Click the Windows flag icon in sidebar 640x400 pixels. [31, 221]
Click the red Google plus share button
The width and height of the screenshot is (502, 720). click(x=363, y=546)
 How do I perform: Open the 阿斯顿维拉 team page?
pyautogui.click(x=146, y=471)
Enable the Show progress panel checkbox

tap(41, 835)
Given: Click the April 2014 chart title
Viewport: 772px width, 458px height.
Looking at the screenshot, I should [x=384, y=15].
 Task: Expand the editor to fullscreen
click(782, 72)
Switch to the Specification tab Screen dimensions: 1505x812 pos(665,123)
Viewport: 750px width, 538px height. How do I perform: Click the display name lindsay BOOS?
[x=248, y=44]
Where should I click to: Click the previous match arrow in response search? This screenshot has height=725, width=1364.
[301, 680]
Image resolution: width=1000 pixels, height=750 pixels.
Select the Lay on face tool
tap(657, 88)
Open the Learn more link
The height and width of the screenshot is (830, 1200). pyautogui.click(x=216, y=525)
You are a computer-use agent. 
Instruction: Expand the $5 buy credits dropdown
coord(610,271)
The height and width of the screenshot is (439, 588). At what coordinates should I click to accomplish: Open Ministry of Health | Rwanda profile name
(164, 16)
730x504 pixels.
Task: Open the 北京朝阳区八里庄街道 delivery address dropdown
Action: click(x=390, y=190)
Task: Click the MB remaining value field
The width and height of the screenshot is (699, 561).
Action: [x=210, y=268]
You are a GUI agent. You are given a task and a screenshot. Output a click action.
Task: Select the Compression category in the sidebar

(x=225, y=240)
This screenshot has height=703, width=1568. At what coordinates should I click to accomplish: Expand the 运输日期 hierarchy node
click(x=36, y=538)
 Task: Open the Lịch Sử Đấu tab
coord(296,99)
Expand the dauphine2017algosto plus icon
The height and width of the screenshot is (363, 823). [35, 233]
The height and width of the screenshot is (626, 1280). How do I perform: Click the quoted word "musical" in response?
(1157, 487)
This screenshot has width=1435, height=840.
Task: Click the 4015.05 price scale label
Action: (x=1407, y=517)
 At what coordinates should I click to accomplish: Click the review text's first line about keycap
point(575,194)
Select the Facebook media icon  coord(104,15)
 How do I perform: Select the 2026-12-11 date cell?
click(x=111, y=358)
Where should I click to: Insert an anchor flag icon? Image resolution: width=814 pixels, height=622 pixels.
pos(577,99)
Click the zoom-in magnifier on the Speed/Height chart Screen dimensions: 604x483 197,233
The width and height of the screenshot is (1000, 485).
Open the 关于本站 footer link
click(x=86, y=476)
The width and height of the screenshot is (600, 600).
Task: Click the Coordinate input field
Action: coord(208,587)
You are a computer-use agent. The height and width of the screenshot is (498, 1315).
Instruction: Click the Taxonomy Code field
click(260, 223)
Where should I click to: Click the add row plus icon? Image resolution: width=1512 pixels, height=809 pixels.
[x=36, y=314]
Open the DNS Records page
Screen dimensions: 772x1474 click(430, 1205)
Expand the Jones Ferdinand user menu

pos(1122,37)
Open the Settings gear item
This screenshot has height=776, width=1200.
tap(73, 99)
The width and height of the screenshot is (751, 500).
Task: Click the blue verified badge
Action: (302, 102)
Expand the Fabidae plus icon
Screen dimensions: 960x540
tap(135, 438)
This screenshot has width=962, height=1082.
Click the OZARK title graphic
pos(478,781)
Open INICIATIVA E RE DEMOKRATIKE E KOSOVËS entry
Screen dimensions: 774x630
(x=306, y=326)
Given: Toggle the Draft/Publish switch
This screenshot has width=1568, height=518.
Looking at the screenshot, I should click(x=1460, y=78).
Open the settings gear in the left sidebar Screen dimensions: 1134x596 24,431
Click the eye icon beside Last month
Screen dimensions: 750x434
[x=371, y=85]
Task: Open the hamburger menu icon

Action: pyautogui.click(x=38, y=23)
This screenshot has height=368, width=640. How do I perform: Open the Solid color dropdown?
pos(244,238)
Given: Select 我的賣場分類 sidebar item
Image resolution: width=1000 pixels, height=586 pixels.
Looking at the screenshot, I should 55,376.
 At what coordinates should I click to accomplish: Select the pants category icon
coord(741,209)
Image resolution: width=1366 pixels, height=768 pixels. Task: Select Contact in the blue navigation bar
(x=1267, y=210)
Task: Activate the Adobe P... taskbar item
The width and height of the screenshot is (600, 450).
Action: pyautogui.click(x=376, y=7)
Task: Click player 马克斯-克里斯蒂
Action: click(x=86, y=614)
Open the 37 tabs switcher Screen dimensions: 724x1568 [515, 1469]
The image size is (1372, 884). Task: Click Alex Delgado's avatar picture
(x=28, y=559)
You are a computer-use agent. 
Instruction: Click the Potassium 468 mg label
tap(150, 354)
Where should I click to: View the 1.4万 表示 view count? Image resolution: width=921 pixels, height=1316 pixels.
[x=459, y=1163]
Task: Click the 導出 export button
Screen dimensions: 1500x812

### Exercise instructions
In the answer, every line above should be retyped exactly.

### Output
Click the Windows flag icon in sidebar 640x400 pixels. [31, 221]
Click the red Google plus share button
The width and height of the screenshot is (502, 720). click(x=363, y=546)
 How do I perform: Open the 阿斯顿维拉 team page?
pyautogui.click(x=146, y=471)
Enable the Show progress panel checkbox

tap(41, 835)
Given: Click the April 2014 chart title
Viewport: 772px width, 458px height.
Looking at the screenshot, I should [x=384, y=15].
 Task: Expand the editor to fullscreen
click(782, 72)
Switch to the Specification tab Screen dimensions: 1505x812 pos(665,123)
Viewport: 750px width, 538px height. How do I perform: Click the display name lindsay BOOS?
[x=248, y=44]
Where should I click to: Click the previous match arrow in response search? This screenshot has height=725, width=1364.
[301, 680]
Image resolution: width=1000 pixels, height=750 pixels.
Select the Lay on face tool
tap(657, 88)
Open the Learn more link
The height and width of the screenshot is (830, 1200). pyautogui.click(x=216, y=525)
You are a computer-use agent. 
Instruction: Expand the $5 buy credits dropdown
coord(610,271)
The height and width of the screenshot is (439, 588). At what coordinates should I click to accomplish: Open Ministry of Health | Rwanda profile name
(164, 16)
730x504 pixels.
Task: Open the 北京朝阳区八里庄街道 delivery address dropdown
Action: click(x=390, y=190)
Task: Click the MB remaining value field
The width and height of the screenshot is (699, 561).
Action: [x=210, y=268]
You are a GUI agent. You are given a task and a screenshot. Output a click action.
Task: Select the Compression category in the sidebar

(x=225, y=240)
This screenshot has height=703, width=1568. At what coordinates should I click to accomplish: Expand the 运输日期 hierarchy node
click(x=36, y=538)
 Task: Open the Lịch Sử Đấu tab
coord(296,99)
Expand the dauphine2017algosto plus icon
The height and width of the screenshot is (363, 823). [35, 233]
The height and width of the screenshot is (626, 1280). How do I perform: Click the quoted word "musical" in response?
(1157, 487)
This screenshot has width=1435, height=840.
Task: Click the 4015.05 price scale label
Action: (x=1407, y=517)
 At what coordinates should I click to accomplish: Click the review text's first line about keycap
point(575,194)
Select the Facebook media icon  coord(104,15)
 How do I perform: Select the 2026-12-11 date cell?
click(x=111, y=358)
Where should I click to: Insert an anchor flag icon? Image resolution: width=814 pixels, height=622 pixels.
pos(577,99)
Click the zoom-in magnifier on the Speed/Height chart Screen dimensions: 604x483 197,233
The width and height of the screenshot is (1000, 485).
Open the 关于本站 footer link
click(x=86, y=476)
The width and height of the screenshot is (600, 600).
Task: Click the Coordinate input field
Action: coord(208,587)
You are a computer-use agent. The height and width of the screenshot is (498, 1315).
Instruction: Click the Taxonomy Code field
click(260, 223)
Where should I click to: Click the add row plus icon? Image resolution: width=1512 pixels, height=809 pixels.
[x=36, y=314]
Open the DNS Records page
Screen dimensions: 772x1474 click(430, 1205)
Expand the Jones Ferdinand user menu

pos(1122,37)
Open the Settings gear item
This screenshot has height=776, width=1200.
tap(73, 99)
The width and height of the screenshot is (751, 500).
Task: Click the blue verified badge
Action: (302, 102)
Expand the Fabidae plus icon
Screen dimensions: 960x540
tap(135, 438)
This screenshot has width=962, height=1082.
Click the OZARK title graphic
pos(478,781)
Open INICIATIVA E RE DEMOKRATIKE E KOSOVËS entry
Screen dimensions: 774x630
(x=306, y=326)
Given: Toggle the Draft/Publish switch
This screenshot has width=1568, height=518.
Looking at the screenshot, I should click(x=1460, y=78).
Open the settings gear in the left sidebar Screen dimensions: 1134x596 24,431
Click the eye icon beside Last month
Screen dimensions: 750x434
[x=371, y=85]
Task: Open the hamburger menu icon

Action: pyautogui.click(x=38, y=23)
This screenshot has height=368, width=640. How do I perform: Open the Solid color dropdown?
pos(244,238)
Given: Select 我的賣場分類 sidebar item
Image resolution: width=1000 pixels, height=586 pixels.
Looking at the screenshot, I should 55,376.
 At what coordinates should I click to accomplish: Select the pants category icon
coord(741,209)
Image resolution: width=1366 pixels, height=768 pixels. Task: Select Contact in the blue navigation bar
(x=1267, y=210)
Task: Activate the Adobe P... taskbar item
The width and height of the screenshot is (600, 450).
Action: pyautogui.click(x=376, y=7)
Task: Click player 马克斯-克里斯蒂
Action: click(x=86, y=614)
Open the 37 tabs switcher Screen dimensions: 724x1568 [515, 1469]
The image size is (1372, 884). Task: Click Alex Delgado's avatar picture
(x=28, y=559)
You are a computer-use agent. 
Instruction: Click the Potassium 468 mg label
tap(150, 354)
Where should I click to: View the 1.4万 表示 view count? Image resolution: width=921 pixels, height=1316 pixels.
[x=459, y=1163]
Task: Click the 導出 export button
Screen dimensions: 1500x812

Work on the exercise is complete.